▶ _Список заданий_
- a) Верните без изменений отрывок фрагмента о вечном движении от «В книге Орда-Хьюма» до «труднее для понимания.» включительно.
- b) Каково, согласно фрагменту о вечном движении, настоящее имя Орфиреуса?

▶ _Избранный фрагмент_
***
В занимательной книге Артура Орд-Хьюма «Вечное движение» рассказывается об истории идеи вечного движения и о том, как в течение столетий целые толпы непризнанных изобретателей были одержимы мыслями о постройке вечного двигателя. Бессмысленно в этих случаях апеллировать к закону сохранения энергии: великие «запреты» физики никогда не вызывали симпатии. Также бессмысленно, например, говорить людям, играющим в лотерею, что они обязательно должны проигрывать (в среднем), чтобы организация лотерей приносила государству доход. Все равно мы будем встречать изобретателей, уверенных в близости окончательного решения, и рассерженных игроков, убежденных в том, что сумеют выиграть, используя самый последний вариант некоей «математической» системы. Я сам встречал трех «вечных» фантазеров, с другими общались знакомые мне журналисты. Как правило, речь идет о механизмах, использующих те или иные виды эксцентриков. Орфиреус, настоящее имя которого было Иоганн Эрнст Элиас Бесслер (1680...1745), даже построил такой «вечный» двигатель, с одинаковой легкостью вводивший в заблуждение королей, обывателей и профессоров, среди которых, в частности, был профессор Гравезанд из Лейдена, в хвалебных тонах написавший о двигателе Ньютону. Однако и машина Орфиреуса была разрушена.
В книге Орда-Хьюма перед нами проходит забавная галерея мошенников и изобличенных изобретателей, погубленных своей одержимостью.
Вечным движением первого рода называется такой процесс, в котором нарушается закон сохранения энергии. Иными словами, за счет такого движения можно получить что-то из ничего. Менее известным представляется вечное движение второго рода, нарушающее второе начало термодинамики. Это так же невозможно, как и нарушение закона сохранения энергии, хотя здесь теория труднее для понимания.
Вечное движение второго рода было бы возможным, если бы все тепло в металлическом стержне могло внезапно перейти в один раскалившийся при этом конец, оставив другой совсем холодным. В этом случае в середину стержня можно было бы поместить тепловую машину (паровую турбину). Аналогичным образом можно было бы извлекать огромное количество энергии, содержащееся в морях, всякий раз, когда в воде спонтанно создавалась бы разность температур. Мы действительно думаем, как использовать разность температур между теплой водой в приповерхностном слое и холодной водой глубин для создания больших электростанций. Однако никоим образом нельзя преодолеть термодинамические ограничения, накладываемые на коэффициент полезного действия, который становится равным нулю, когда температура повсюду выравнивается. Напротив, возможность движения второго рода означала бы, что можно извлекать всю энергию из морей или из других резервуаров независимо от распределения температуры в жидкости.
Эти претензии производят менее тягостное впечатление, чем непосредственное производство энергии из ничего, но они столь же неприемлемы. Теплота представляет собой беспорядочную энергию хаотического движения атомов. Для практических же применений требуется упорядоченная энергия, создаваемая атомами колеса или поршня, перемещающимися в одном направлении, или, во всяком случае, если движения этих атомов взаимосвязаны. Невозможно представить, чтобы энергия беспорядочного движения могла бы вдруг превратиться в энергию упорядоченного механического движения: энтропия, т.е. беспорядок, всегда растет. Это неоспоримый экспериментальный факт, получивший теоретическое обоснование в виде так называемой «Н-теоремы» Больцмана, от изложения которой мы избавим читателя.
***
▶ _Извлечённые строки_
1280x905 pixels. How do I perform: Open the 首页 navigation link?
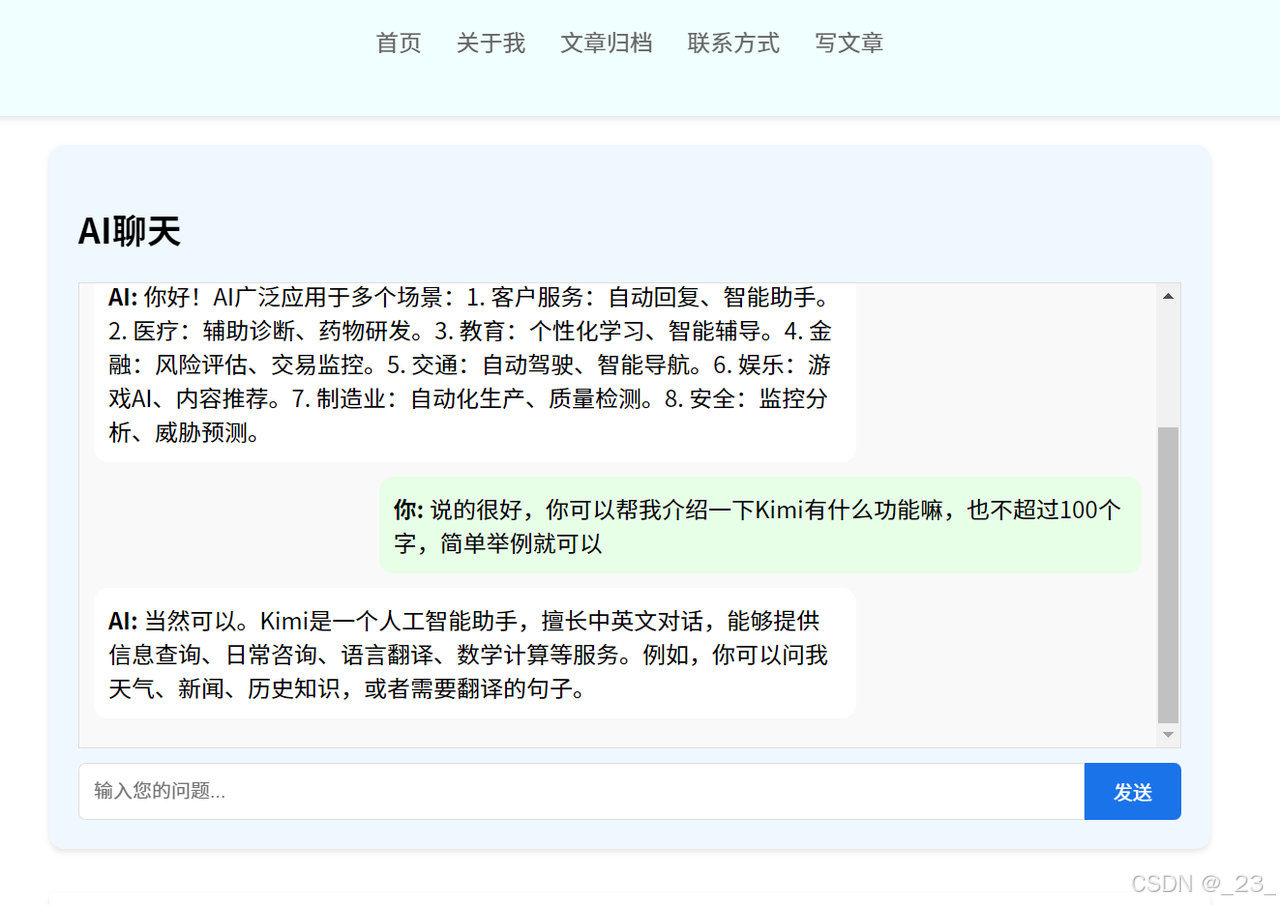pos(398,43)
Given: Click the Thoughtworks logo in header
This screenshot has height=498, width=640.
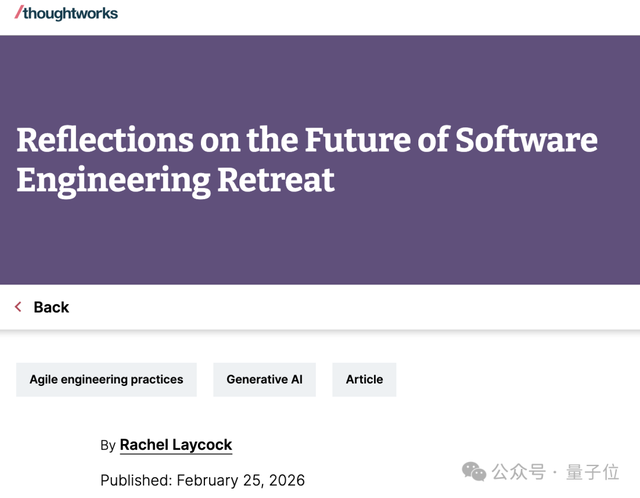Looking at the screenshot, I should [x=66, y=13].
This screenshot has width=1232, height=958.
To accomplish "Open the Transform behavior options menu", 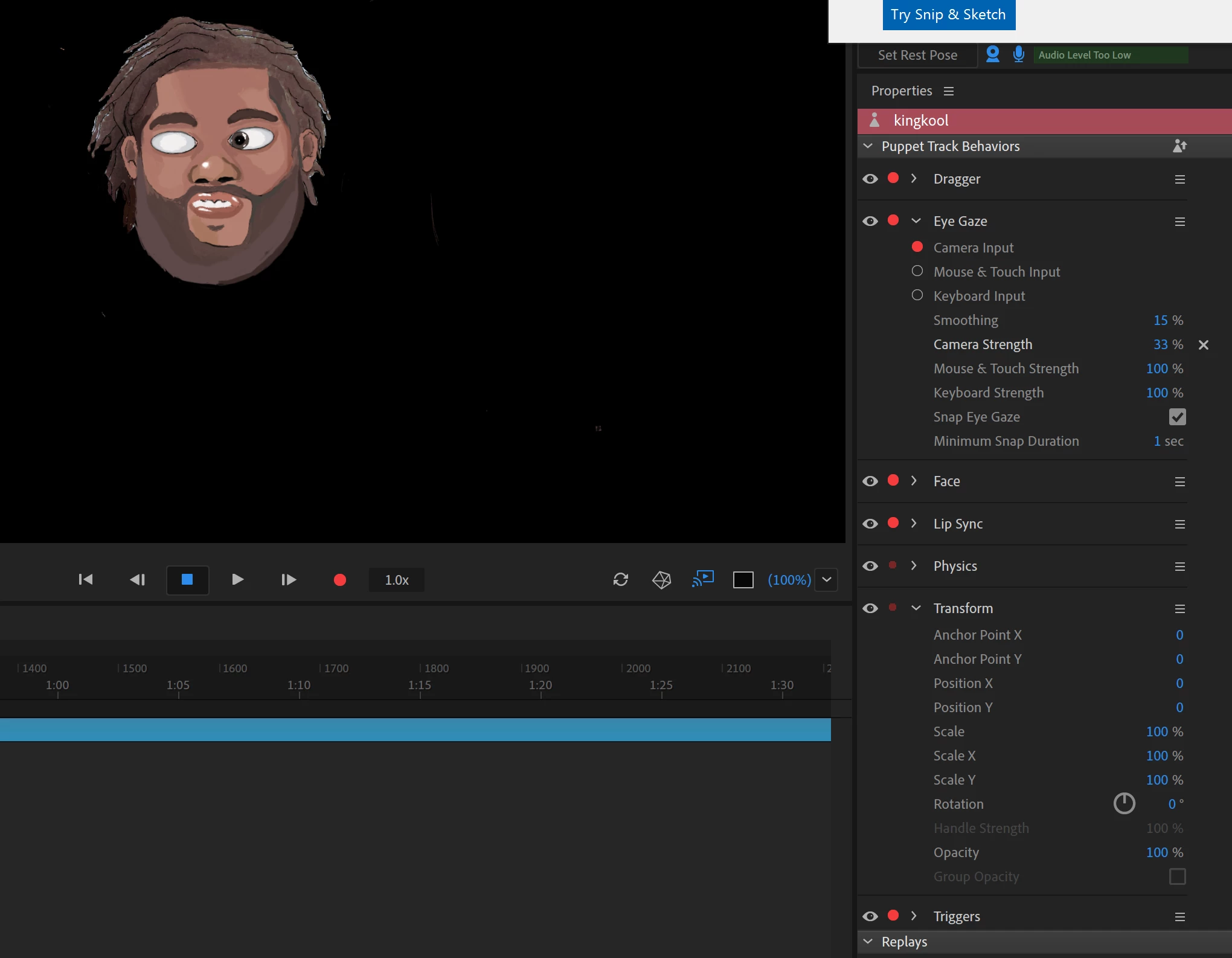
***
▶ _Ответы_
- a)
В книге Орда-Хьюма перед нами проходит забавная галерея мошенников и изобличенных изобретателей, погубленных своей одержимостью.
Вечным движением первого рода называется такой процесс, в котором нарушается закон сохранения энергии. Иными словами, за счет такого движения можно получить что-то из ничего. Менее известным представляется вечное движение второго рода, нарушающее второе начало термодинамики. Это так же невозможно, как и нарушение закона сохранения энергии, хотя здесь теория труднее для понимания.

- b) Иоганн Эрнст Элиас Бесслер.